Participants at “Sync Cancer” also swam to honor family members and friends touched by cancer.
Justin Tenchavez, a first-year in kinesiology, originally decided to swim at the event Saturday to help fundraise for cancer. A week following his registration, though, his mother was diagnosed with breast cancer, giving him an “extra push” to participate.
“Swimming symbolizes another escape, it’s like an escape from reality. But today, it gives me the opportunity to help fundraise for a greater cause,” Tenchavez said.
Tanya Knauss, a Gahanna resident, swam Saturday for her husband, who passed away from cancer in March, and her friend, who is battling cancer.
“(Swimming) is kind of revisiting a familiar place. It’s kind of like going home again,” Knauss said. “My husband and I actually met swimming on a college swim team, and it’s nice I can do that in a different phase of life.”
Knauss said she and her husband swam for the College of Wooster.

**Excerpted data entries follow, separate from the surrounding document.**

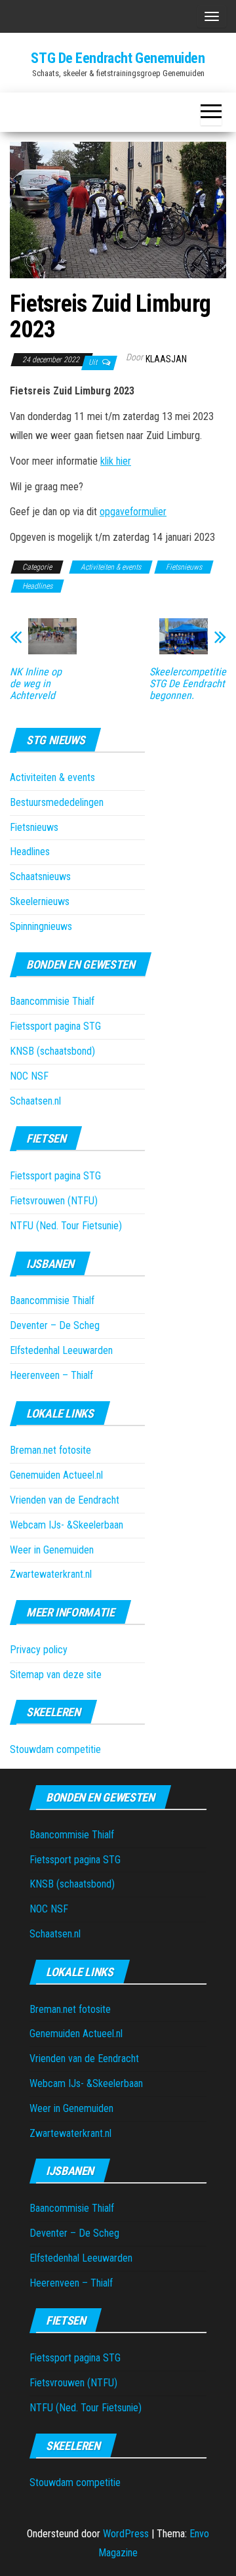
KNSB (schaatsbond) (52, 1051)
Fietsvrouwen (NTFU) (54, 1200)
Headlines (37, 586)
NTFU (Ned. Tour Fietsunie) (66, 1225)
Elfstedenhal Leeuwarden (61, 1350)
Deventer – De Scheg (55, 1325)
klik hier (115, 461)
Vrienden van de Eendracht (64, 1500)
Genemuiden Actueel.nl (56, 1475)
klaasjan (166, 359)
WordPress (126, 2533)
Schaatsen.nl (35, 1101)
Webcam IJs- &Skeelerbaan (66, 1525)
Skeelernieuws (39, 901)
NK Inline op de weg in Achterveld (36, 684)
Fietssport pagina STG (55, 1026)
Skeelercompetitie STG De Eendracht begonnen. (187, 684)
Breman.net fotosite (50, 1450)
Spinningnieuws (41, 926)
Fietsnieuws (184, 567)
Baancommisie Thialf (52, 1001)
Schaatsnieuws (40, 876)
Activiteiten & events (111, 567)
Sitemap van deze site (56, 1674)
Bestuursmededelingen (57, 802)
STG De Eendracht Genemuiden (118, 58)
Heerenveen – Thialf (51, 1375)
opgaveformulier (133, 511)
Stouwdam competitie (55, 1749)
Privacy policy (39, 1649)
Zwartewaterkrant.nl (51, 1574)
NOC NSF (29, 1076)
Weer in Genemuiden (52, 1550)
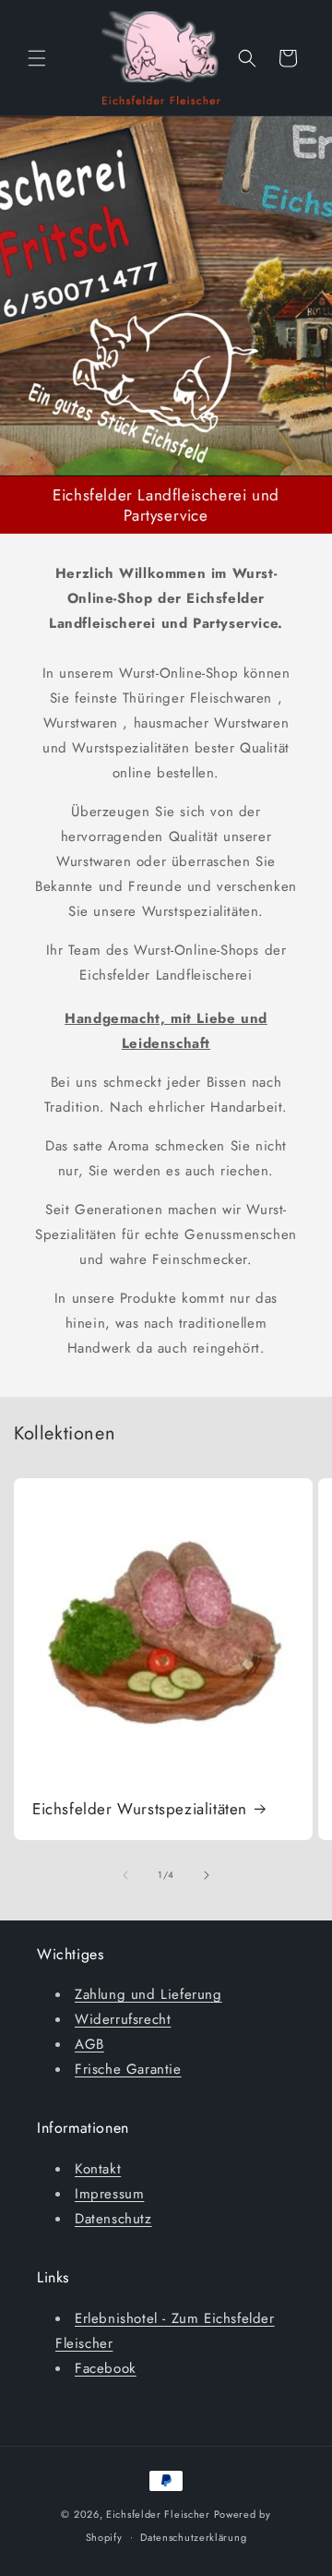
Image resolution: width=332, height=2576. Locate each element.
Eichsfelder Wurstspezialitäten (139, 1809)
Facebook (105, 2368)
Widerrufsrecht (123, 2019)
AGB (89, 2044)
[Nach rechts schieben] (206, 1875)
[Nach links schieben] (125, 1875)
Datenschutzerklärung (193, 2537)
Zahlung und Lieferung (148, 1994)
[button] (37, 58)
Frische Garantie (128, 2069)
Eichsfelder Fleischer (158, 2514)
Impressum (109, 2194)
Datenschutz (113, 2219)
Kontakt (98, 2169)
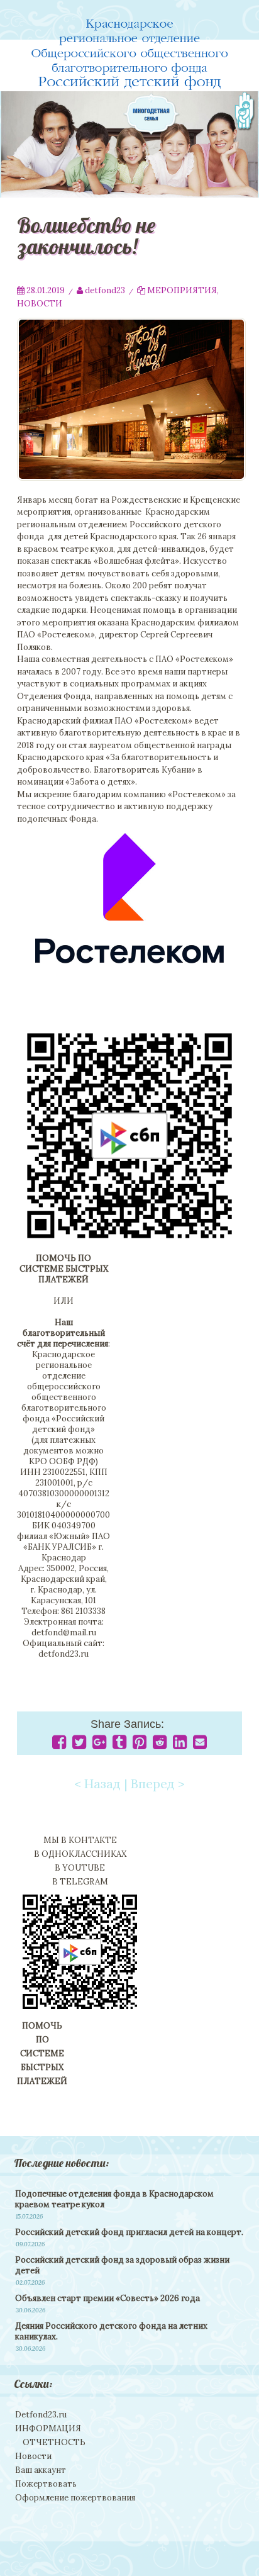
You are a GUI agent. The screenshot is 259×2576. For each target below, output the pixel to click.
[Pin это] (139, 1745)
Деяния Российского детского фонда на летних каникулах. (111, 2331)
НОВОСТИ (39, 303)
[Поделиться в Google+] (99, 1745)
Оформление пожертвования (75, 2497)
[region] (129, 144)
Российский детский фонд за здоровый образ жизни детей (122, 2265)
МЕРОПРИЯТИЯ (182, 290)
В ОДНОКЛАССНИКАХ (80, 1854)
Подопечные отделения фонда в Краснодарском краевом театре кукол (114, 2199)
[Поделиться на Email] (200, 1745)
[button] (129, 144)
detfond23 (105, 290)
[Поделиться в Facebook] (59, 1745)
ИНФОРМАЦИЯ (48, 2428)
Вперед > (158, 1783)
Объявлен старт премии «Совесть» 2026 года (107, 2298)
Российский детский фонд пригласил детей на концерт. (129, 2232)
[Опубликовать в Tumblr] (119, 1745)
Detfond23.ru (41, 2414)
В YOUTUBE (80, 1867)
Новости (33, 2456)
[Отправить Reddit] (160, 1745)
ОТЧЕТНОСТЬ (54, 2442)
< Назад (97, 1783)
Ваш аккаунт (40, 2470)
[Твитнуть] (79, 1745)
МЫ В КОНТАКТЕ (80, 1840)
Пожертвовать (46, 2483)
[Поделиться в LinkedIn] (180, 1745)
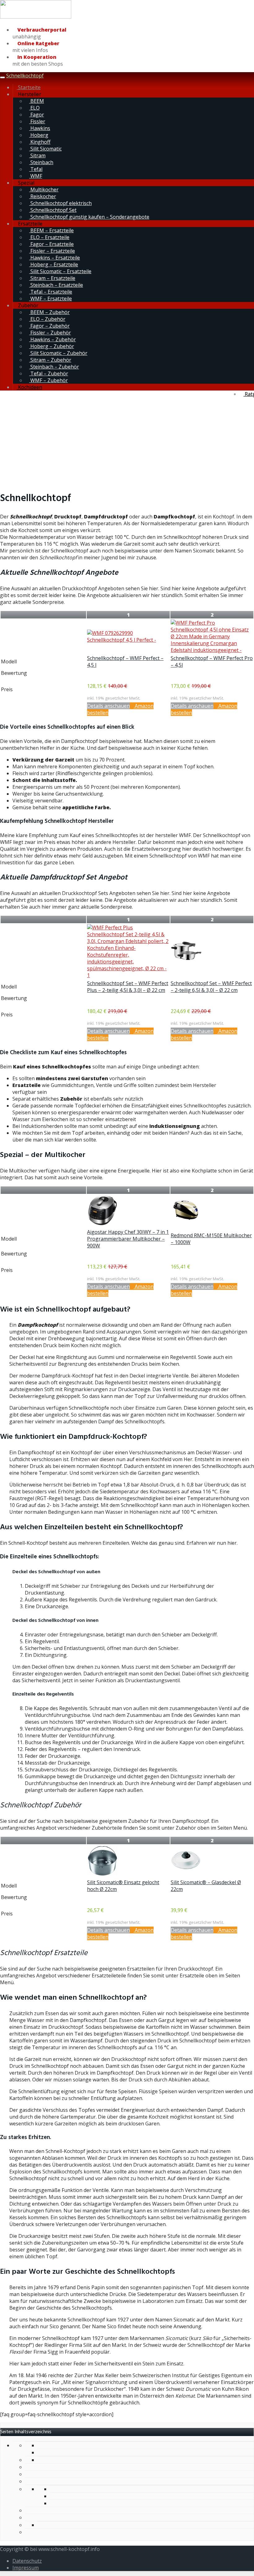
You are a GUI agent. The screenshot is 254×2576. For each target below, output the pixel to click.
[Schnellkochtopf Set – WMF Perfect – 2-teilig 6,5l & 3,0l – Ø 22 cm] (186, 964)
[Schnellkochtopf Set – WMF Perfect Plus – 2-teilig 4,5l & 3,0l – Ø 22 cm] (128, 975)
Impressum (25, 2567)
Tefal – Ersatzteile (50, 291)
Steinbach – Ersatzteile (56, 285)
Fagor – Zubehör (49, 325)
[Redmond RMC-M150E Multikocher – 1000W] (186, 1218)
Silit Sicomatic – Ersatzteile (60, 271)
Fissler (37, 121)
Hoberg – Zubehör (51, 346)
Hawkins (39, 128)
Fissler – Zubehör (50, 332)
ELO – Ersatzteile (49, 237)
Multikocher (44, 189)
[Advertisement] (127, 440)
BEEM (36, 101)
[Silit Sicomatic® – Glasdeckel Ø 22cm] (186, 1874)
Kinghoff (39, 141)
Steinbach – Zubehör (54, 366)
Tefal (35, 169)
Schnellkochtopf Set (53, 210)
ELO (34, 107)
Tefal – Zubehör (48, 373)
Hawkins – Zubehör (52, 339)
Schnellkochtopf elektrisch (60, 203)
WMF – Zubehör (48, 380)
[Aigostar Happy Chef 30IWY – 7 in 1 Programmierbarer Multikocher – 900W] (102, 1223)
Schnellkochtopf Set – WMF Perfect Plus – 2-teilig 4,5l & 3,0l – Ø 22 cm (127, 986)
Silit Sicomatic (45, 148)
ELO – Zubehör (47, 319)
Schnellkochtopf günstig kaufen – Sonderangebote (89, 216)
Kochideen (29, 387)
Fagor (36, 114)
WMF (35, 175)
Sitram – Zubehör (50, 359)
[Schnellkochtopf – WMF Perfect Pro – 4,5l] (212, 650)
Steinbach (41, 162)
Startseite (29, 87)
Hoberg (38, 135)
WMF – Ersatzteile (50, 298)
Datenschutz (27, 2560)
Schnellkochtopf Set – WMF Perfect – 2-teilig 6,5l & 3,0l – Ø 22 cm (211, 986)
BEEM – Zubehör (49, 312)
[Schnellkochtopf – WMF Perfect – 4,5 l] (128, 639)
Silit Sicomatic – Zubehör (58, 353)
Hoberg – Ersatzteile (53, 264)
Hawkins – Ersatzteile (54, 257)
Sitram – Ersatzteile (52, 278)
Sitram (37, 155)
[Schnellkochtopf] (35, 17)
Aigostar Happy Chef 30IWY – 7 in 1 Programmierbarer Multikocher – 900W (128, 1239)
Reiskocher (42, 196)
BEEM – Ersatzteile (51, 230)
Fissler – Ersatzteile (52, 250)
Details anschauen (108, 705)
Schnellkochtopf (25, 75)
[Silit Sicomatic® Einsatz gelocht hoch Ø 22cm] (102, 1874)
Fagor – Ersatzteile (51, 244)
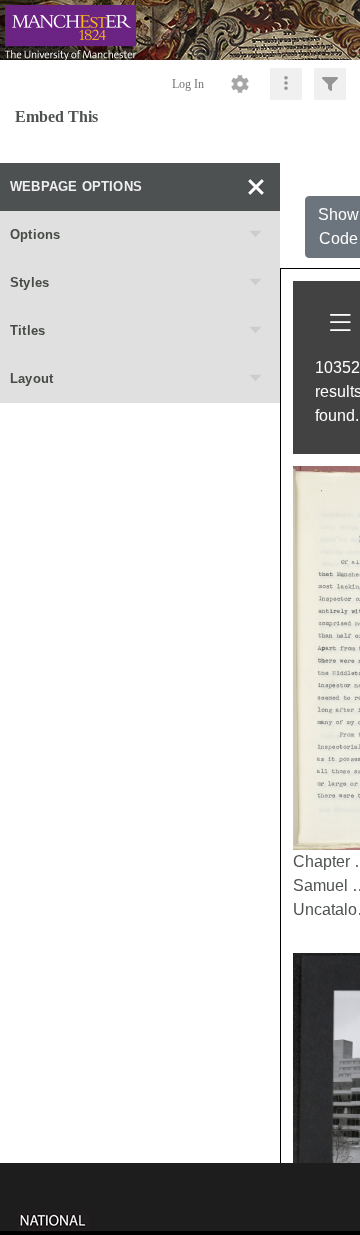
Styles (29, 282)
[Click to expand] (330, 84)
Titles (27, 330)
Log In (188, 84)
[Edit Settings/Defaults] (240, 84)
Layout (31, 378)
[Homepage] (180, 30)
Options (35, 234)
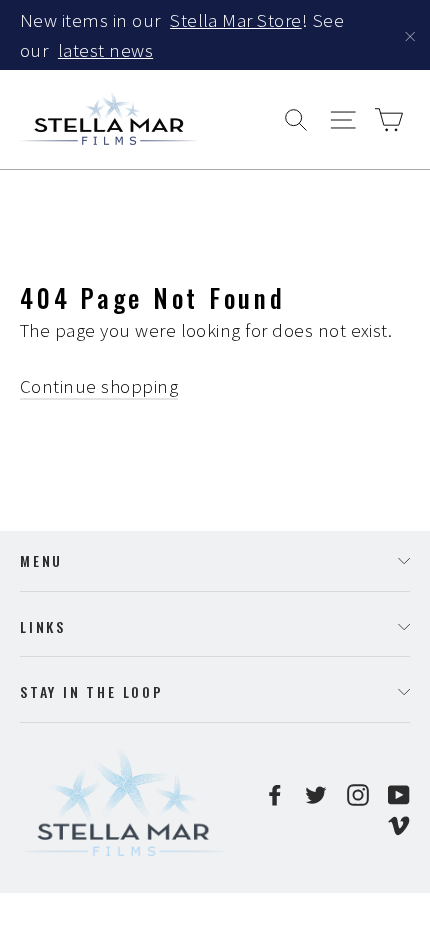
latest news (105, 50)
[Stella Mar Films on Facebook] (275, 793)
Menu (41, 560)
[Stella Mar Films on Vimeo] (399, 823)
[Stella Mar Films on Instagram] (358, 793)
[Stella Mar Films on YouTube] (399, 793)
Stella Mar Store (236, 20)
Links (43, 626)
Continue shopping (99, 386)
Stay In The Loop (92, 691)
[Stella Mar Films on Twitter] (316, 793)
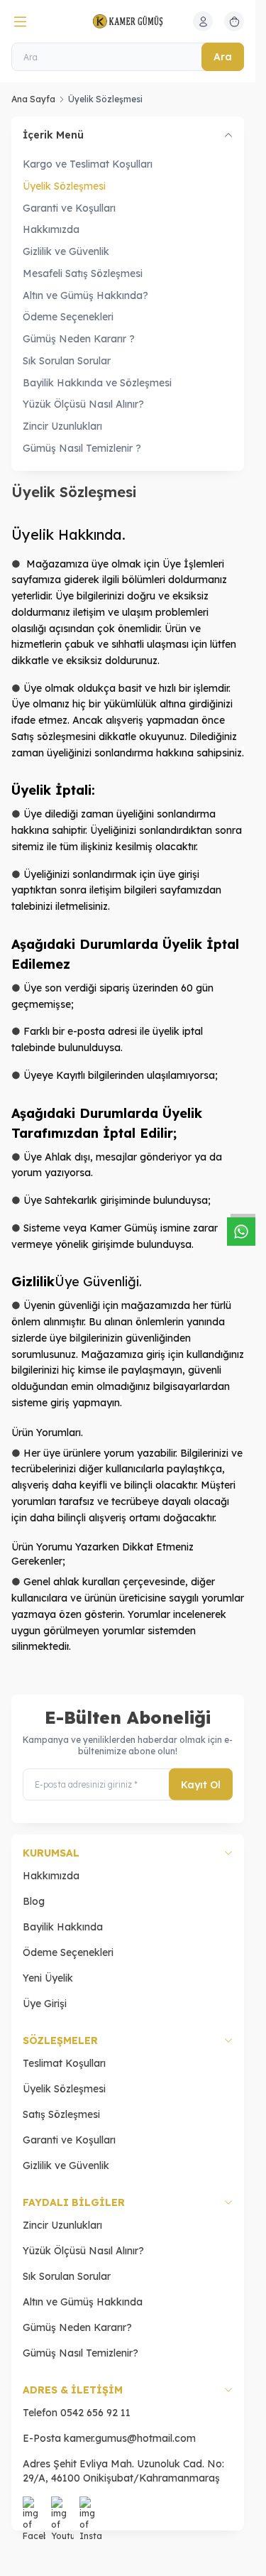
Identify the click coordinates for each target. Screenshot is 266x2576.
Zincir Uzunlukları (62, 426)
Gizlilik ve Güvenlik (66, 251)
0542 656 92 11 (95, 2412)
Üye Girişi (45, 2003)
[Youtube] (62, 2507)
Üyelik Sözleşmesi (64, 186)
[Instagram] (90, 2507)
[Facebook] (34, 2507)
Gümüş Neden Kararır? (77, 2327)
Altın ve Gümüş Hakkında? (85, 295)
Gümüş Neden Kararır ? (79, 338)
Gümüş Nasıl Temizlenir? (80, 2353)
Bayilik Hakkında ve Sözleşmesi (97, 382)
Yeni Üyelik (48, 1978)
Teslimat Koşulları (64, 2063)
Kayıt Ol (201, 1784)
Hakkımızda (51, 229)
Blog (34, 1901)
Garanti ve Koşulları (69, 208)
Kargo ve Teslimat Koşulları (88, 164)
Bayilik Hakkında (63, 1926)
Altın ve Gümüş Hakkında (83, 2301)
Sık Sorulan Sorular (67, 360)
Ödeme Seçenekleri (68, 316)
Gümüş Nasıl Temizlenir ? (82, 448)
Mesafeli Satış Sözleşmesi (83, 273)
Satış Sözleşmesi (61, 2114)
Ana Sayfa (33, 99)
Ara (223, 56)
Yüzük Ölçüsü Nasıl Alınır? (83, 404)
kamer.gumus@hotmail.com (130, 2438)
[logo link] (128, 21)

Although Marsh-Fleming said she believes she will not have the opportunity to see cancer eradicated in her body, she loves “the idea that Pelotonia can easily raise so much money and so fast so that at least the next generation, when they get this diagnosis, there is hope for a normal, full life.”
So, along with Tenchavez, Knauss, Lichter-Witter and the OSU synchronized swimming team, Marsh-Fleming took on the mile in her own swimming lane, labeled with a pink sign and ribbon.
Lichter-Witter said she’s pulling for Marsh-Fleming to beat her cancer.
“I’m 64 years old, (Marsh-Fleming) has a young child. It’s just hard to not want her to be the one that succeeds at (defeating cancer),” Lichter-Witter said. “(The team) will talk to Emily a lot and tell her she is a warrior. She’s not your average athlete. She has a tremendous desire to be successful at what she wants to be, and if anyone could be a survivor, it would be Emily.”